I was re-reading some of my old threads and wanted to post a follow up.
The DS20 mentioned did end up filing his own tax return as not-my-dependent. Although we chose this based on an honest reading of the facts and circumstances of him and his 2020 year, it does look like it also turned out for the best tax-wise. He was able to claim EIP1 and EIP2 on his 2020 return, and ended up with zero federal income tax liability, although he had SE taxes to pay on his SE income.
I elected to skip having him claim the AOTC for 2020 as the fact set was simply too unclear to determine whether or not he would qualify, and I feel confident that I will have three more tax years of him in undergraduate that will be better suited to the credit.
I will note for completeness that for us the AOTC is generally better claimed on the parents' return, as on the student's return the non-refundable portion can be wasted due to lack of offsetting income tax liability.
Originally Posted by sengsational
That's a great UTMA story. Being independent, your income and assets don't go on the FAFSA. So although they expect the student to wipe out all their assets in 4 years, at least they don't expect a pound of flesh from you.

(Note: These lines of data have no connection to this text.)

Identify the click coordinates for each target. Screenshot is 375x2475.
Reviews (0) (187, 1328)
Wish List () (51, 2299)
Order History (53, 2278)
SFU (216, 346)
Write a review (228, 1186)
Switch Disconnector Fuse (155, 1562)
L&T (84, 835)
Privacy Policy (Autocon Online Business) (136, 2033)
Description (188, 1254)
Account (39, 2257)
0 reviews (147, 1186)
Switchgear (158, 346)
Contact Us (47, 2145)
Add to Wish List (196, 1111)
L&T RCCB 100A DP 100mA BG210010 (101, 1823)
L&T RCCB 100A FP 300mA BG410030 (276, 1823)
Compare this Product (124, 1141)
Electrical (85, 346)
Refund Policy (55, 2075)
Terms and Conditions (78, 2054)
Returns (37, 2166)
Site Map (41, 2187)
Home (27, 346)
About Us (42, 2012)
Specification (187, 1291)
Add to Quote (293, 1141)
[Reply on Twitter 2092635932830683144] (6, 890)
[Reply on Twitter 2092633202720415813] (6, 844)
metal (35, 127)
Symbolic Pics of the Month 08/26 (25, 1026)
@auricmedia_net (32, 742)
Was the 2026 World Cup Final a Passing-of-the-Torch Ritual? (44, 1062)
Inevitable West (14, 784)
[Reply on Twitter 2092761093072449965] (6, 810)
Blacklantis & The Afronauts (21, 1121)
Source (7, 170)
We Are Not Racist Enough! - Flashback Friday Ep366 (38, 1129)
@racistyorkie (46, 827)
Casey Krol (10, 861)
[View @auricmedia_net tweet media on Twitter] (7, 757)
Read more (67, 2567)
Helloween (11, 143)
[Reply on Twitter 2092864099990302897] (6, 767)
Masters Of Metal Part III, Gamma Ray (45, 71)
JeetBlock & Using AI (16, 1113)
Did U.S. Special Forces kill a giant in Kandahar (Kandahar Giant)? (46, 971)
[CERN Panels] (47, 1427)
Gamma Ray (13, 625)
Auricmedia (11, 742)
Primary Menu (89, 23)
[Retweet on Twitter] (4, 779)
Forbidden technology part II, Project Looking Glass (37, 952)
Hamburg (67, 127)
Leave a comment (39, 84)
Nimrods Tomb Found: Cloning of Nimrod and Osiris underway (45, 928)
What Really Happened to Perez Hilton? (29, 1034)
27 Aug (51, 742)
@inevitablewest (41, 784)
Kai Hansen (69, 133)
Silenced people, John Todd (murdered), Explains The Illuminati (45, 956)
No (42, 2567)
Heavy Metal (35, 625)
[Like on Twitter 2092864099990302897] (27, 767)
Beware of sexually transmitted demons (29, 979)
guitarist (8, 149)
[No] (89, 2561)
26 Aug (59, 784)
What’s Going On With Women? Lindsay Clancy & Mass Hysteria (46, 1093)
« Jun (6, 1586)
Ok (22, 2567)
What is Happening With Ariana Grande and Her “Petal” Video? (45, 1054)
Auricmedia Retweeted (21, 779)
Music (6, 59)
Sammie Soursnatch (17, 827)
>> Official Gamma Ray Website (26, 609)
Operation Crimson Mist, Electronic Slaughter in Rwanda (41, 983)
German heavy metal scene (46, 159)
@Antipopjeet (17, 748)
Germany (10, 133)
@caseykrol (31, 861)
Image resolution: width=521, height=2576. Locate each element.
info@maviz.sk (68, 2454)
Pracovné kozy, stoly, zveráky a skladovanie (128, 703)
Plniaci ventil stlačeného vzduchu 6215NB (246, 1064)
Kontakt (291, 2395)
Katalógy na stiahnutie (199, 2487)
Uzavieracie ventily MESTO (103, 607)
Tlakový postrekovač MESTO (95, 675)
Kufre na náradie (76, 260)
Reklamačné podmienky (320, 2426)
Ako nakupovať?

I also wanted to comment on this.
"Tax independent" and "FAFSA independent" are two different things determined in two different ways. It is much harder to be a FAFSA independent. So even if your kid is a tax independent it is quite likely that you as a parent will be required to put your income and assets on their FAFSA and their SAI (formerly EFC) will be affected. (*)
(*) There are a couple of FAFSA loopholes that may excuse you from reporting assets - SNT and auto-zero EFC.